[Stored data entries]
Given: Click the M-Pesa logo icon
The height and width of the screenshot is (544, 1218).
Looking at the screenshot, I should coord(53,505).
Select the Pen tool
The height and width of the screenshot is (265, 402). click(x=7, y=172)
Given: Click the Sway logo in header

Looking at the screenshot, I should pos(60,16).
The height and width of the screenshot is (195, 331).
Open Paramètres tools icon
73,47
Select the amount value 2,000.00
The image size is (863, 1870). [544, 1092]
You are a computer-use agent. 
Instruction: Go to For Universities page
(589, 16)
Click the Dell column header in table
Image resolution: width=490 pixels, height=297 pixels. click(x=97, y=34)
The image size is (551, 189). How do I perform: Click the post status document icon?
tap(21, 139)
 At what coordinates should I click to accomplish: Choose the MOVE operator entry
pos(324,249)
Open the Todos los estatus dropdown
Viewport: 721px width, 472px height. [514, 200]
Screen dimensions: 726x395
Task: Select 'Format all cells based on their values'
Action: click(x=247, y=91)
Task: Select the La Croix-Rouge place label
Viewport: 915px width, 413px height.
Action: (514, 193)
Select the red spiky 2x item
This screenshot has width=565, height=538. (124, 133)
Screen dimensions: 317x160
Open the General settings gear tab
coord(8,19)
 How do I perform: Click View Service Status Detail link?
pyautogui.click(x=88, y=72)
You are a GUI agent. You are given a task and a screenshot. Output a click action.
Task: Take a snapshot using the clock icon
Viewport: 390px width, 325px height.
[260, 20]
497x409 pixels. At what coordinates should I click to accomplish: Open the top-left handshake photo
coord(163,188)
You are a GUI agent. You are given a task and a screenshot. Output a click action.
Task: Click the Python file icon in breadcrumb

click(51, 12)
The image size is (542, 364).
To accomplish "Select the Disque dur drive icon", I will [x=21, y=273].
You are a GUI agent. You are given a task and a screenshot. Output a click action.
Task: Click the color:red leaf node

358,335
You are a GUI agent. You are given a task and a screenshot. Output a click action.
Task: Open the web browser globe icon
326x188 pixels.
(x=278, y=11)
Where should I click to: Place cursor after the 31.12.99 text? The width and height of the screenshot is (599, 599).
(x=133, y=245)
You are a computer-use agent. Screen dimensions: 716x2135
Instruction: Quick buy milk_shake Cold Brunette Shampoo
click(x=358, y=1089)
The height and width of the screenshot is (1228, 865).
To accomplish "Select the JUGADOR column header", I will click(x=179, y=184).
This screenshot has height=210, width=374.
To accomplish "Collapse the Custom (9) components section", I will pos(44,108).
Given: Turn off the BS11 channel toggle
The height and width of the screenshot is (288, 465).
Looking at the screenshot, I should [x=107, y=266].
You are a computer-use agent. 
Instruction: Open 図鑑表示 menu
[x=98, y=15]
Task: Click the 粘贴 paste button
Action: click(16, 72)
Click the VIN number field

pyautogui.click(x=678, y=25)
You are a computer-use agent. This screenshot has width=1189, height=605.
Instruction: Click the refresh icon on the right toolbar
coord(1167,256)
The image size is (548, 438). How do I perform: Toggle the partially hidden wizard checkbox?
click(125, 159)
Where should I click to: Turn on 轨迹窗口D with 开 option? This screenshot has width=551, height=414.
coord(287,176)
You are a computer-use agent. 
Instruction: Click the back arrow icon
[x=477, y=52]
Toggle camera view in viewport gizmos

● **Instructions for the task**
Nothing but a number is asked for: how many lines of the records contain the word "will"?

● **The completed task**
3